Frustrations

I’ve had this vision of myself for the last 5 months sitting at home over the course of the summer and working diligently on completing my Crater study.  I can flesh it out for you even more.  I’ve got assorted papers scattered over my desk, the cats are sitting quietly on the windowsill; next to the computer sits a fresh cup of coffee, and cigarette.  Wait just a minute, I don’t smoke.  Anyway, some of you out there know what I am getting at.  Well, two weeks into my summer and I am stalled at the gates.  This is the classic example of the sharp difference between our perceptions of the life of a writer and the harsh reality.

I’ve been working on this study for close to 4 years.  It evolved from an essay on the postwar political career of William Mahone and expanded into a study and M.A. thesis for the University of Richmond on how the battle of the Crater has been commemorated and remembered by white southerners.  While the thesis is fairly well organized each chapter was conceived as a separate essay with plans to publish sections of it in various magazines and academic journals.  Luckily that has come to pass. 

My problem, however, is in re-thinking how I want the individual essays to fit together into a book-length narrative.  I’ve spent so much time thinking about this project as a collection of individual essays that I am finding it very difficult taking one step back in hopes of gaining a broader perspective.  I have three boxes of hanging folders that are packed with research material from various archives, but I don’t know if I should take a few weeks and go through everything once again in hopes of picking up something that I may have missed and attaining that new insight on how it all comes together.  Perhaps I should quit trying to revise my chapters and start from scratch.  My frustrations are compounded by the fact that I have a university press that is very interested in in publishing this project.  I simply don’t want to screw this up. 

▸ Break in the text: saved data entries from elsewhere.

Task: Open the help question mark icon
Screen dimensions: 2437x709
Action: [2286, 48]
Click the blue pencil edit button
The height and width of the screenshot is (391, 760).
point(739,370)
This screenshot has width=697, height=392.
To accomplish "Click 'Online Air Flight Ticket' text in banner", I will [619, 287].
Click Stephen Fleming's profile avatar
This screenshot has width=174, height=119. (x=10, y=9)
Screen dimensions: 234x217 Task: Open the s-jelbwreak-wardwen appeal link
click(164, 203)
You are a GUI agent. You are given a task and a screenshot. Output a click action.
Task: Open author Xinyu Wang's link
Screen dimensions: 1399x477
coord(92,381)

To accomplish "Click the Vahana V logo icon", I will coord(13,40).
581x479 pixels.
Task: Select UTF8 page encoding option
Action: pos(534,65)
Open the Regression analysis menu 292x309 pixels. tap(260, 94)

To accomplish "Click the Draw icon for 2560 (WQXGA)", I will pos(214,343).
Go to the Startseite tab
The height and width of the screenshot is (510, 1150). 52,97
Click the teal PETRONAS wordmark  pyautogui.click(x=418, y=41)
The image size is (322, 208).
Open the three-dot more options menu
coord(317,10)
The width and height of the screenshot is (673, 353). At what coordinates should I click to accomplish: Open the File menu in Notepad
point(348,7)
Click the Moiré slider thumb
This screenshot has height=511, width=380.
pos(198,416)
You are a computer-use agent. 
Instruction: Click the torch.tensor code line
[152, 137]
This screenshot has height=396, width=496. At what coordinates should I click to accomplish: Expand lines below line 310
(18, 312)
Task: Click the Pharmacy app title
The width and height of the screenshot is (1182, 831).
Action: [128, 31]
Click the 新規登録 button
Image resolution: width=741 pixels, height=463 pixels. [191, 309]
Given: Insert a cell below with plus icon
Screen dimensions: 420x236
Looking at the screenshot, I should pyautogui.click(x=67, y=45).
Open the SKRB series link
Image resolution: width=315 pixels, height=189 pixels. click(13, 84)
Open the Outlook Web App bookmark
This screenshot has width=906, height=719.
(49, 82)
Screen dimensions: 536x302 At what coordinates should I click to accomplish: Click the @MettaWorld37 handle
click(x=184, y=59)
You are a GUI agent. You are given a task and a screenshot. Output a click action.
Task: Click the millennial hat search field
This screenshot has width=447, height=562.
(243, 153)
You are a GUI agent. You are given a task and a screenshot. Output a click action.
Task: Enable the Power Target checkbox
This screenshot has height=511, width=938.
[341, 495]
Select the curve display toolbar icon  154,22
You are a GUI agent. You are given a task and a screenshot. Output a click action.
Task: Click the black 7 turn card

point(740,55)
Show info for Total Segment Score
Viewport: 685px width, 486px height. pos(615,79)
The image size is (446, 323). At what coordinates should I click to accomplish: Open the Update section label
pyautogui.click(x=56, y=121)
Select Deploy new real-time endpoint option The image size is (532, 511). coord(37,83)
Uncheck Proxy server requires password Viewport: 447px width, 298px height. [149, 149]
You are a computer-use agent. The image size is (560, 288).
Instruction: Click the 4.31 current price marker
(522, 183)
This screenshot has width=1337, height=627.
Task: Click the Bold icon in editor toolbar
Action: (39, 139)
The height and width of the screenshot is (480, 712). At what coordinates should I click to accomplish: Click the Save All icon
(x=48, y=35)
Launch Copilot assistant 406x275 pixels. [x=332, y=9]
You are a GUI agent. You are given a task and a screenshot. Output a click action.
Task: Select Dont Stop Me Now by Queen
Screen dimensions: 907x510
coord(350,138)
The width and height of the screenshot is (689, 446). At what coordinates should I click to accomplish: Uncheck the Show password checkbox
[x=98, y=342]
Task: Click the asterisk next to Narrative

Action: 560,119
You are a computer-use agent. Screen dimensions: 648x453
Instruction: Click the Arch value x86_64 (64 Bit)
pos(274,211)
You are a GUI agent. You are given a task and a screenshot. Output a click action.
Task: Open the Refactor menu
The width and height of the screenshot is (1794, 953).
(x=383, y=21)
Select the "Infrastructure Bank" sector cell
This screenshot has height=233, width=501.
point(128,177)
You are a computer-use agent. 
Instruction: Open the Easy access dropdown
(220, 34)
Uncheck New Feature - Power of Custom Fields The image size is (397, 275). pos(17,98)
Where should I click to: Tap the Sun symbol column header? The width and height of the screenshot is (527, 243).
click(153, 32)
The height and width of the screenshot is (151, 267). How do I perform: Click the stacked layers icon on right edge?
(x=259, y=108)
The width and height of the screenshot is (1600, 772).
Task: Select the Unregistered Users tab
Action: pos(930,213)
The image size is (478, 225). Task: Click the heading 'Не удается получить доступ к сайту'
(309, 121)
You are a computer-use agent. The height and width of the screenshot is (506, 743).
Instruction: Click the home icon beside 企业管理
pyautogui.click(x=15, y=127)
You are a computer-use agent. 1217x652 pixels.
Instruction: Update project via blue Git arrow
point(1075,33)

A big part of the problem is that I’ve trained my brain into thinking along the lines of a journal-length essay.  I pretty much have the formula down: start off with a catchy opening that grabs the reader’s attention and anticipates the body of the essay, lay out your thesis, comment on the relevant historiography, present your evidence and analysis, and top it off with a conclusion that leaves the reader with something to think about.  Maybe some of you out there have a little advice that would be helpful.  I assume there is no formula out there, but some of you no doubt have been in my situation.  I am clearly not in a state of desperation, but I do need to utilize my time wisely this summer.  High School teachers don’t have the luxury of being able to do serious writing over the course of the year.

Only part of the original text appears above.